Ausgehend hiervon vermag das Gericht nicht zu erkennen, dass dem Kläger bei seiner Rückkehr Verfolgungshandlungen aufgrund seiner FPI und FESCI- Mitgliedschaft sowie der Mitorganisation der Veranstaltung vom 15.08.2015 der CNC in Korhogo drohen.

Nach Einschätzung des Gerichts besteht nur noch für enge Vertraute Gbagbos, wie zum Beispiel ehemalige Mitglieder der Leibgarde des Ehepaars Gbagbo, ranghohe (nunmehr) Oppositionspolitiker und Parteimitglieder bzw. Unterstützer mit herausragende Funktion oder Beteiligte an Gräueltaten und Gewaltdelikten die Gefahr einer staatlichen Verfolgung, die zum Teil aber auch als berechtigte Strafverfolgung zu bewerten wäre (so auch VG Würzburg, Urteil vom 03.05.2018 - W 2 K 17.33457 - , juris, Rn. 21; VG Oldenburg, Urteil vom 22.06.2018 - 6 A 674/16). [...]

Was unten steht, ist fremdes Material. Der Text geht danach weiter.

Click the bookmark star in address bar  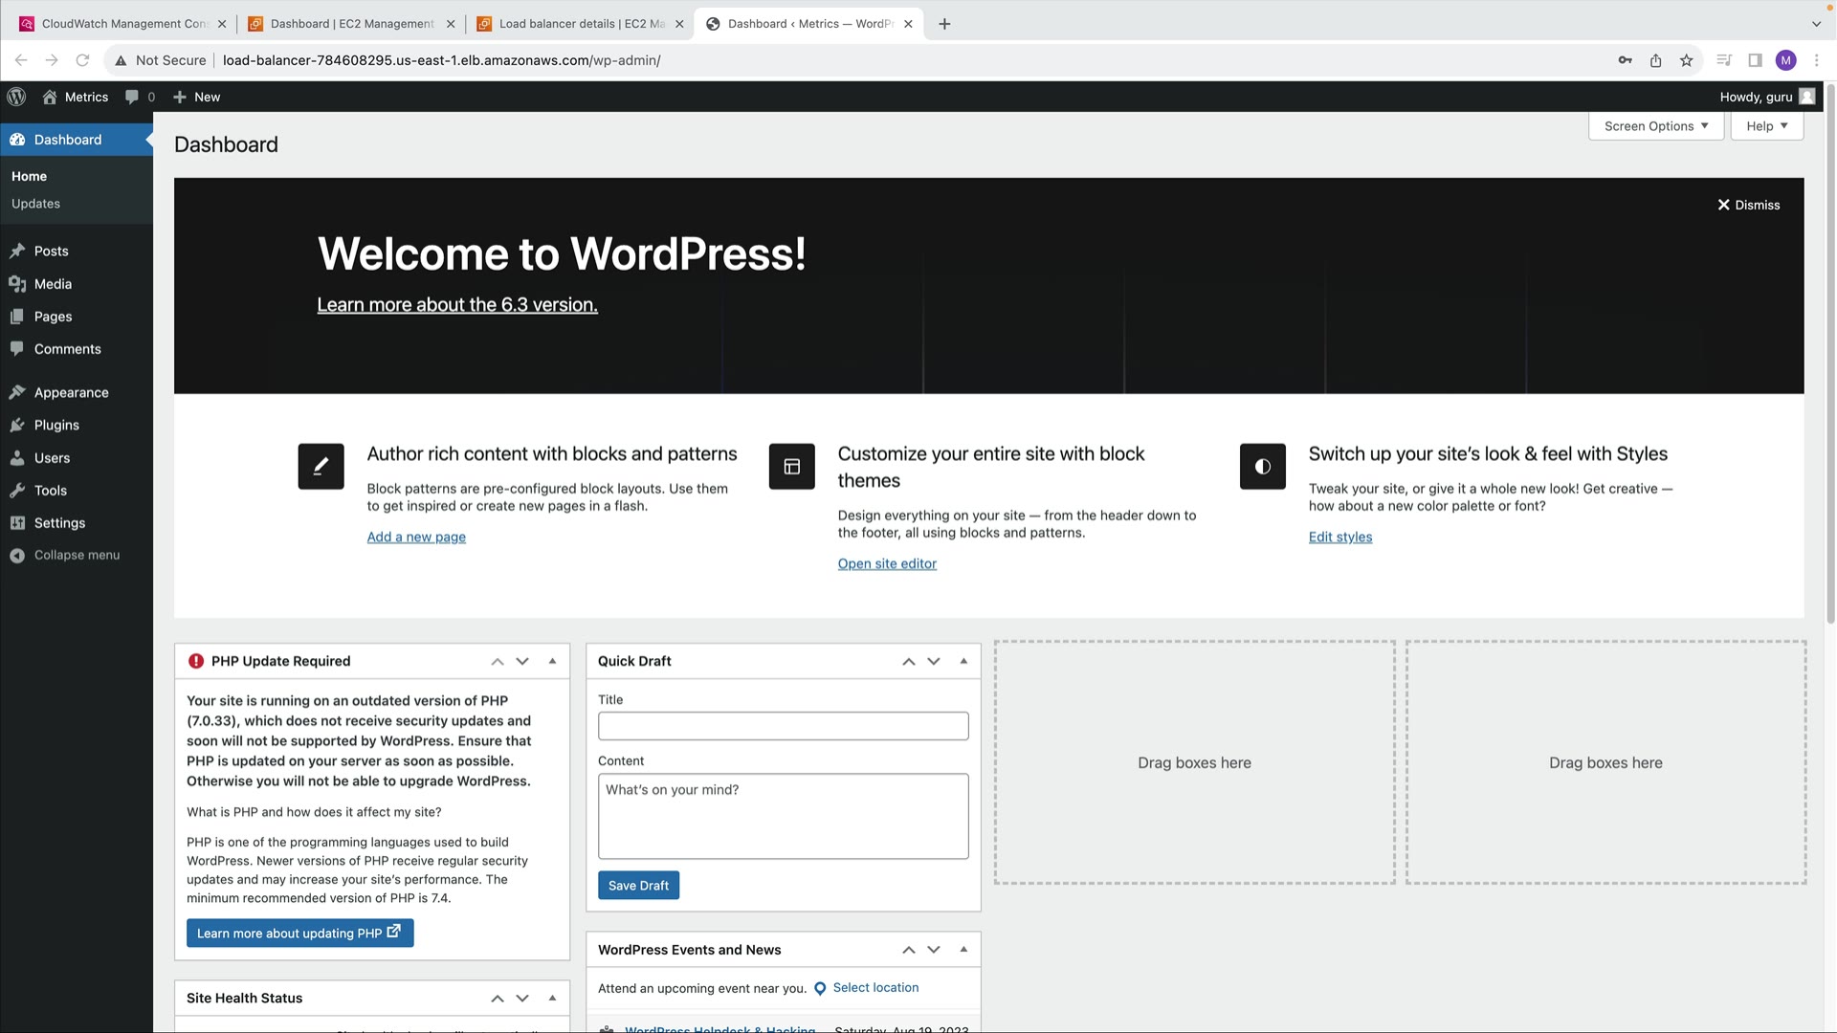tap(1686, 60)
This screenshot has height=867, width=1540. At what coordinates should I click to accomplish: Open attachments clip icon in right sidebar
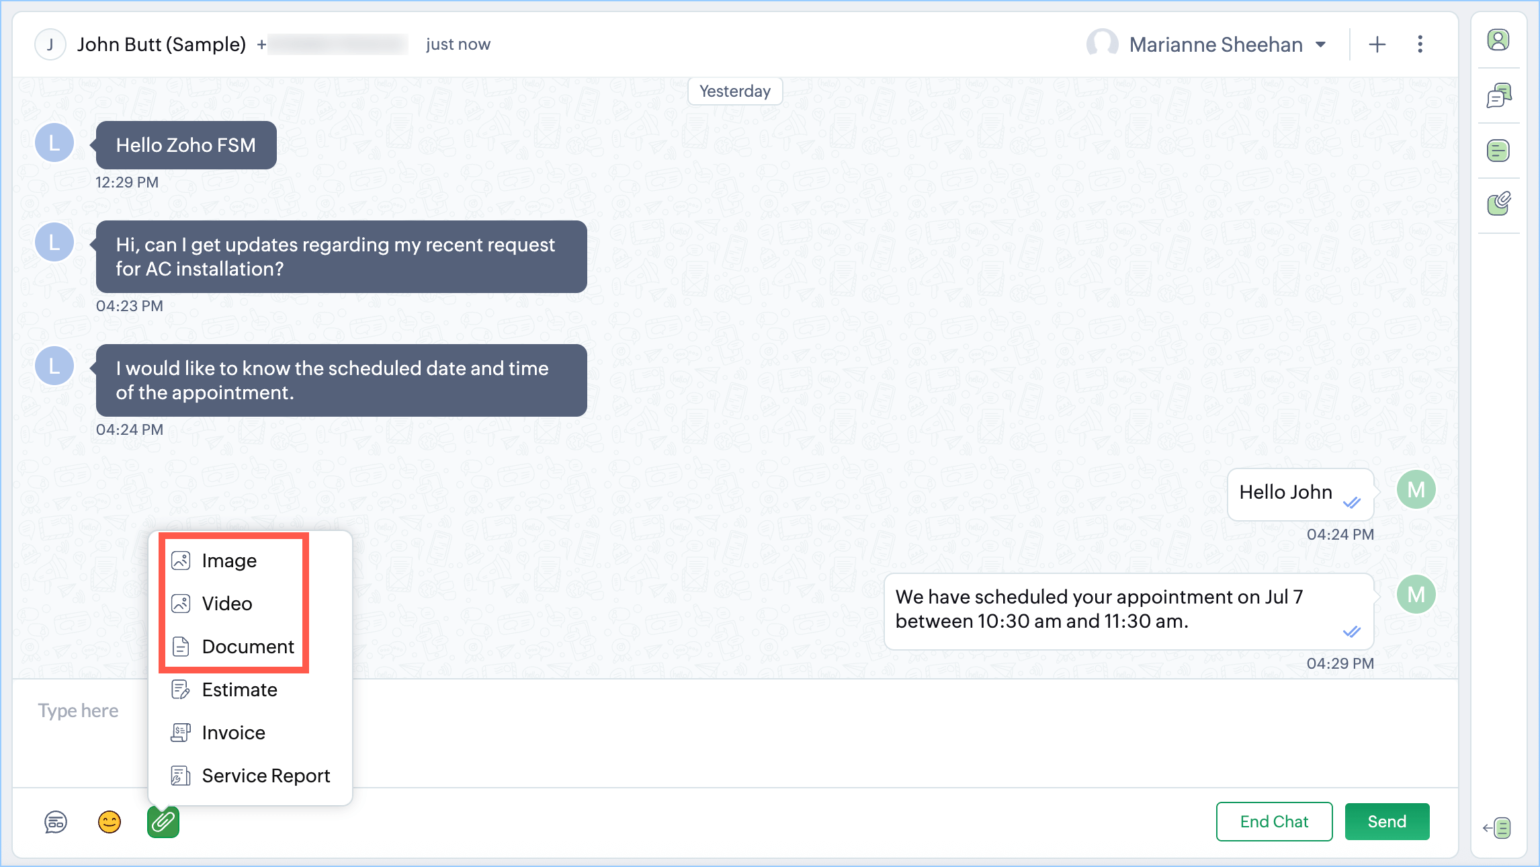[1498, 204]
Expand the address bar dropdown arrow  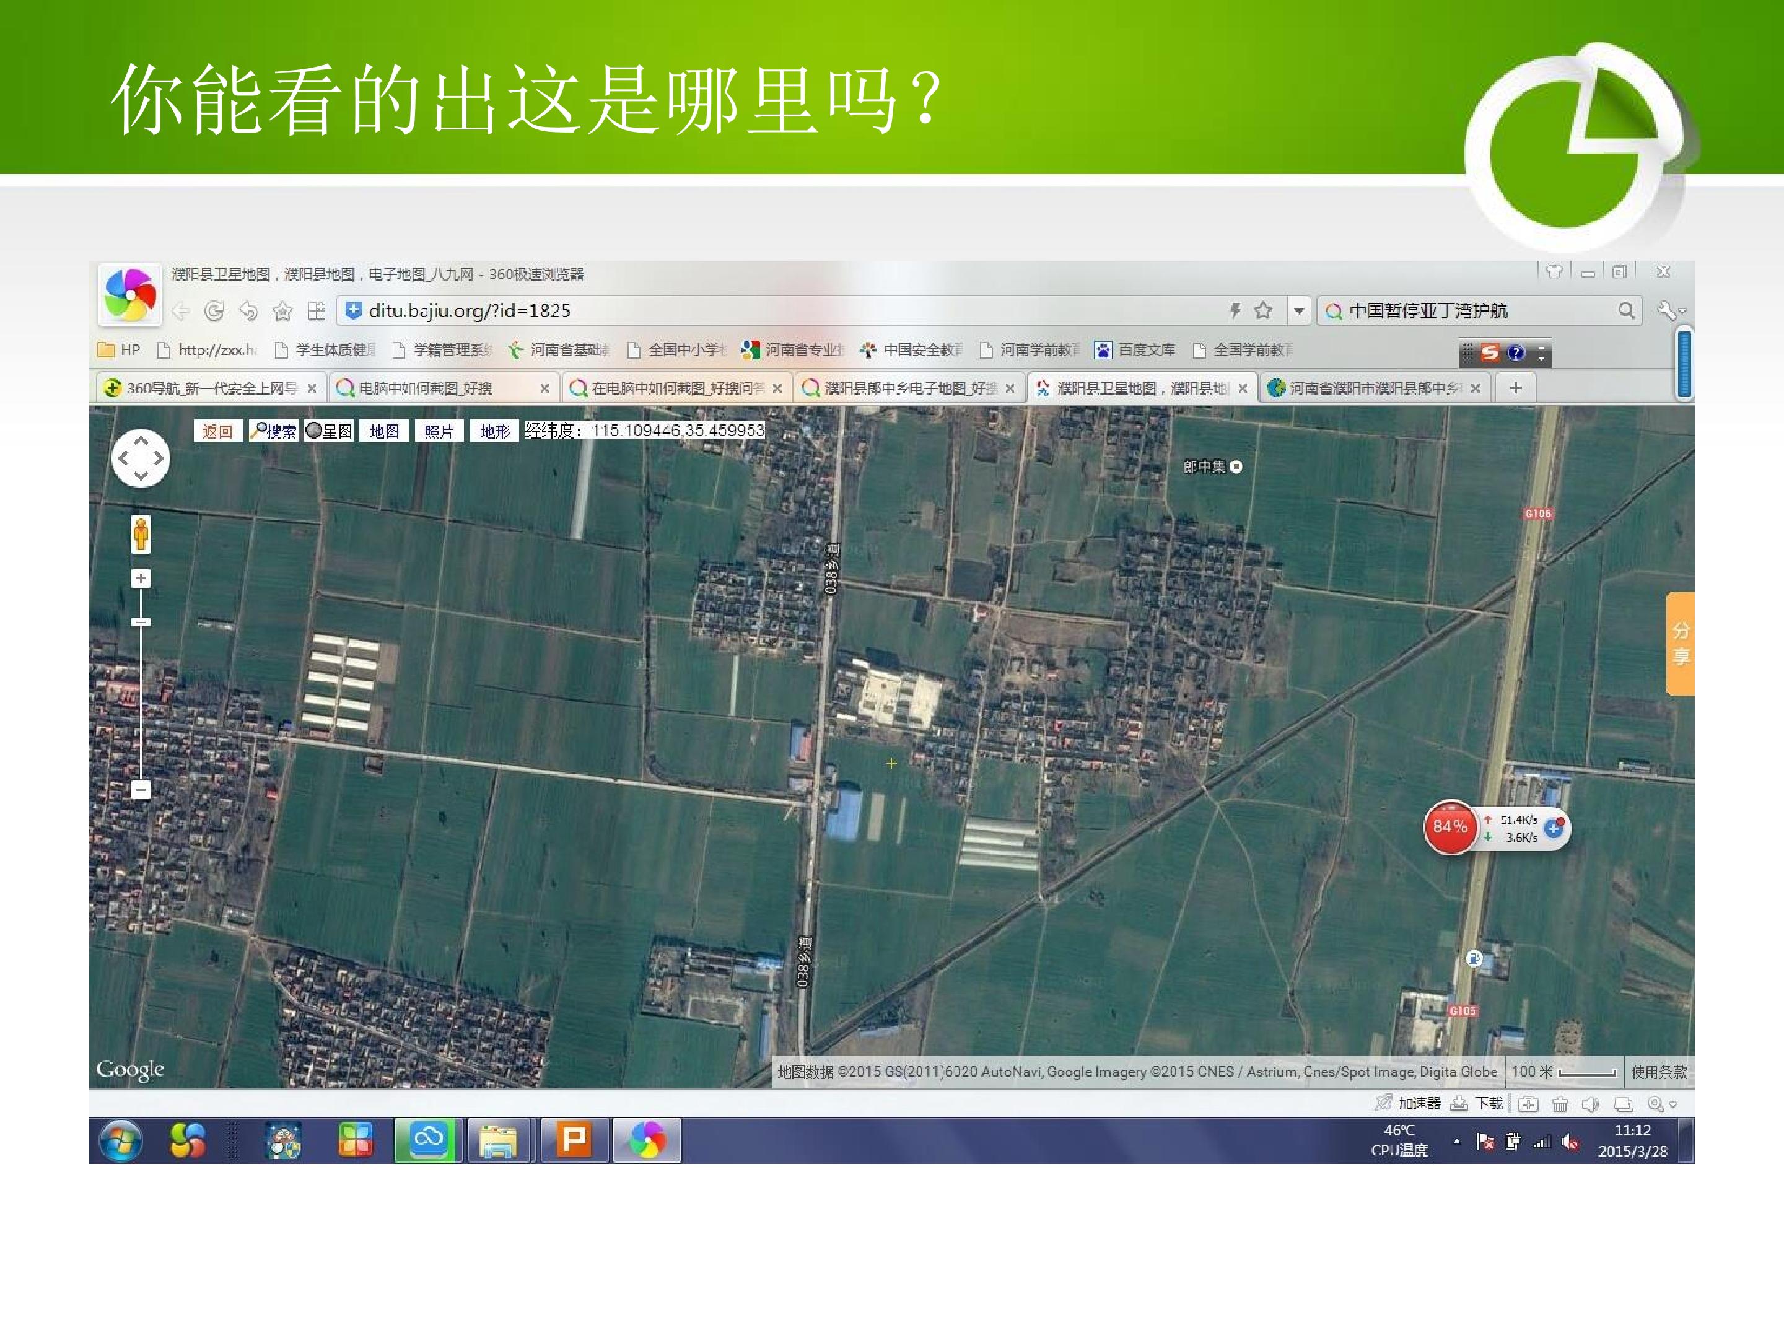[1298, 311]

Soweit der Kläger geltend macht, dass es weiterhin zu Verhaftungen auch nach dem Ende der Unruhen kommt, so sind diese nach Einschätzung des Gerichts weitaus seltener und bilden Einzelschicksale ab, die regelmäßig ranghohe (nunmehr) Oppositionspolitiker beziehungsweise Personen mit engem Bezug zu dem ehemaligen Präsidenten, wie zum Beispiel ehemalige Mitglieder der Leibgarde des Ehepaars Gbagbo, betreffen. Zu diesem besonders gefährdeten Personenkreis gehört der Kläger hingegen nicht. Ferner ist auch nicht ersichtlich, dass der Kläger während der Zeit der Unruhen menschenrechtswidrige Handlungen gegenüber seinen politischen Gegnern vornahm, die nunmehr strafrechtlich verfolgt werden würden. Nachdem nunmehr sogar von der Rückkehr hochrangiger Anhänger in die Côte d'Ivoire berichtet wird, ist davon auszugehen, dass dem Kläger, der wie weite Teile der Bevölkerung Gbagbo ohne herausragende Funktion unterstützt hat und geflohen ist, bevor er selbst in ernsthafte Auseinandersetzungen verwickelt wurde, keine Verfolgungsgefahr - mehr - droht (vgl. auch VG Lüneburg, Urteil vom 16.01.2018 - 6 A 278/17 - juris; VG München, Beschluss vom 11.08.2017 - M 21 S 17.43339 -, juris Rn. 19; VG Braunschweig, Urteil vom 07.06.2017 - 5 A 1220/16 -, juris). [...]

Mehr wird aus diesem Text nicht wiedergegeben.